Dark fibre is optical fibre that users can send optical data through directly, in any way they choose, rather than supplying electronic signals which are converted by the existing infrastructure. Access at the optical level enables users to experiment with novel communication techniques, such as high order optical modulation or quantum communication. The new service builds on previous work carried out by the consortium using a fixed path dark fibre network, Janet Aurora. The new network will offer programmable transmission parameters, dynamic reconfiguration into multiple sub-networks and the ability to handle multiple transmission formats simultaneously.
NDFIS will provide access to a dedicated dark fibre network connecting these universities, with onward connection to European and worldwide research networks via telecommunications facilities in London. The network will be engineered with equipment that can be configured remotely and dynamically, and will be an example of a Software Defined Network (SDN). These fibre connections, comprising some 800 km of single mode fibre, together with control and monitoring systems, will be provided to NDFIS by Janet, part of the Jisc group, funded by BIS through its e-Infrastructure programme. Researchers in the UK will be able to access the new network, to be named Aurora2, both directly by placing equipment at consortium sites and remotely using the Janet Lightpath service.
As well as supporting research on the future core optical network, which underpins the internet, NDFIS will also enable research with experimental metro networks, such as the Gigabit Bristol network, and on wireless backhaul networks for future wireless systems such as 5G.
NDFIS Director, Professor Alwyn Seeds from UCL Electronic and Electrical Engineering said:
“We are delighted that the EPSRC and Janet have enabled the creation of the new National Dark Fibre Infrastructure Service. This will enable UK researchers to remain at the forefront of technology research for the future internet.
UK photonics and UK electronics are large industries with annual revenues of £10 billion and £29 billion respectively. We will be working with leading UK companies to transfer technologies developed with the aid of NDFIS into new products and services. The benefits to the UK economy will be correspondingly large.”
NDFIS Technical Director, Professor Dimitra Simeonidou from the University of Bristol said:
“NDFIS will be a platform for experimentation and collaboration across ICT disciplines and User Communities. The platform will use Software Defined Network (SDN) control principles and, as such, will be fully programmable by experimenters and end-users. Internationally, NDFIS will be the first experimental infrastructure of this kind and will generate new exciting opportunities to pioneer the development of hardware and software technologies for future communication systems”

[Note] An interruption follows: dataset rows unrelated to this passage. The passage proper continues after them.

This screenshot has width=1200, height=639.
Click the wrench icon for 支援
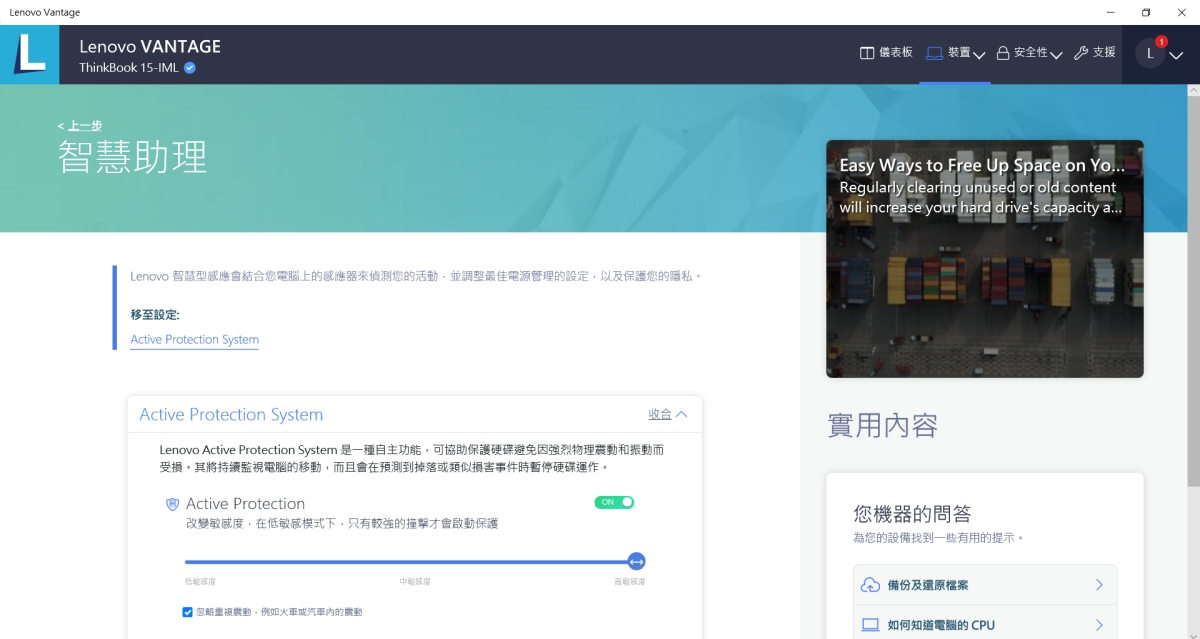tap(1081, 53)
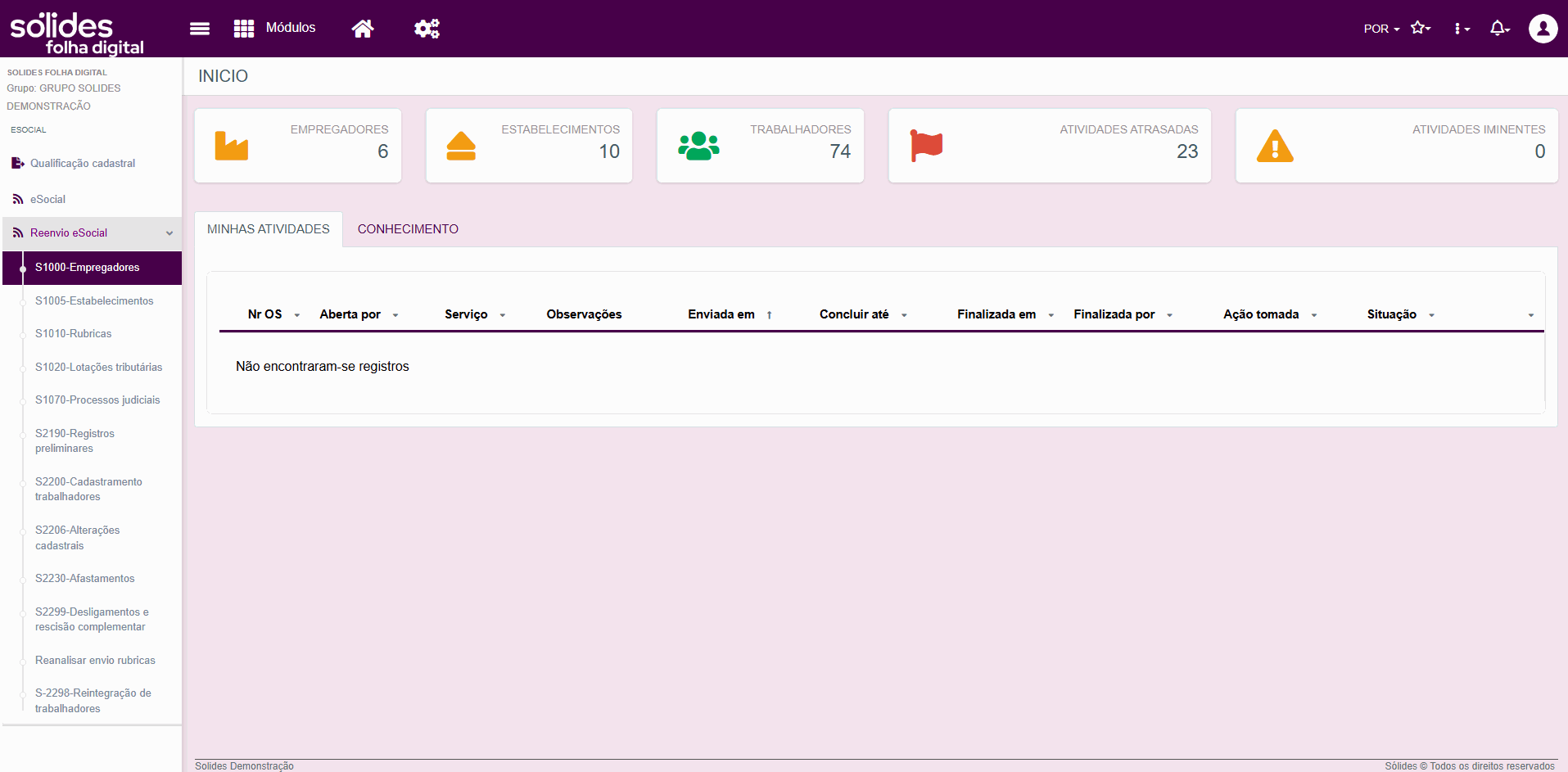The height and width of the screenshot is (772, 1568).
Task: Open Qualificação cadastral in sidebar
Action: click(83, 164)
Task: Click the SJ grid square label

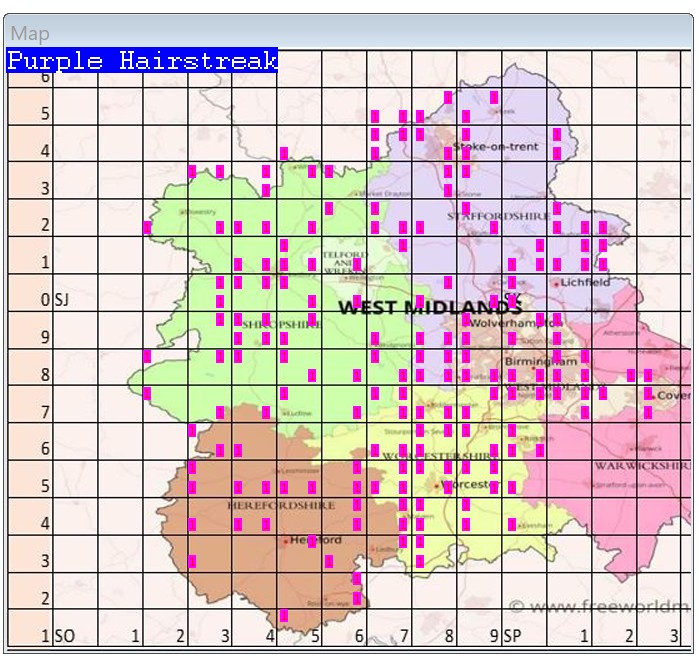Action: (x=62, y=299)
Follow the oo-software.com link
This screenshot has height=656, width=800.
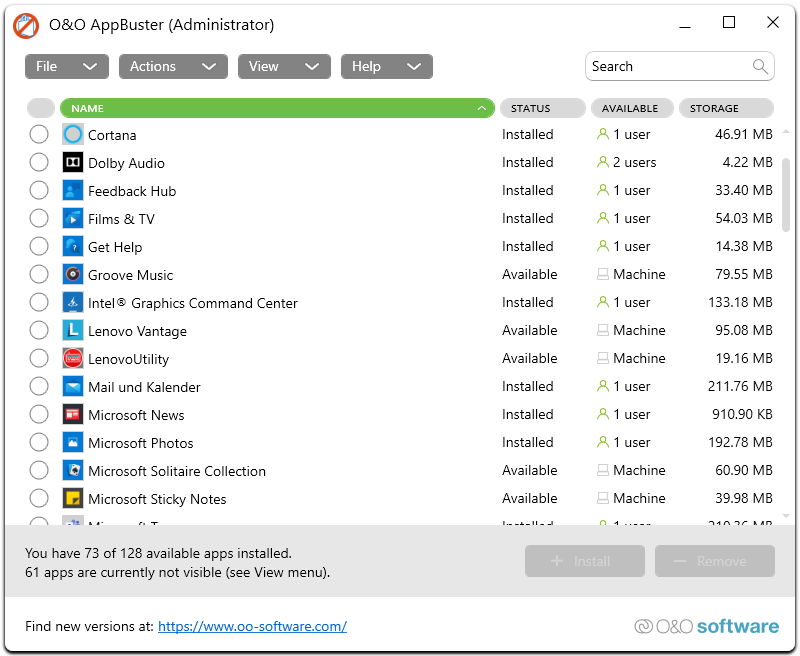(x=252, y=626)
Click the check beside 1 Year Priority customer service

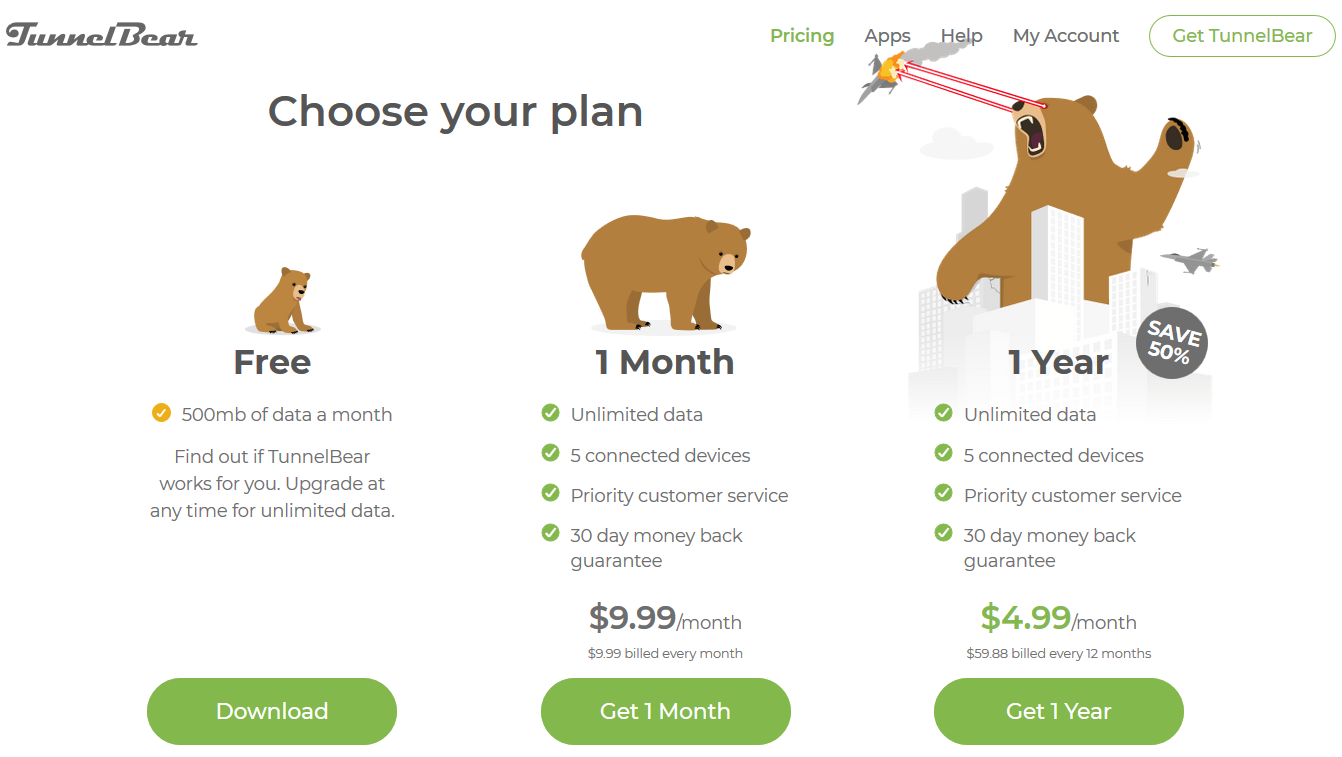click(943, 493)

Dr David Salmon, Research Support Unit Manager, Strategic Technologies, Janet said:
“Janet is delighted to be able to work with our funding partners and research colleagues to implement this important new facility. It will form the foundation of a very rich multi-layer environment now emerging in the UK within which new network techniques and technologies can be investigated. The funding commitments give us a stable forward-look for the next five years, which in turn will encourage strong collaborations to form and exploit the facility to develop these techniques and the applications that will make use of them.”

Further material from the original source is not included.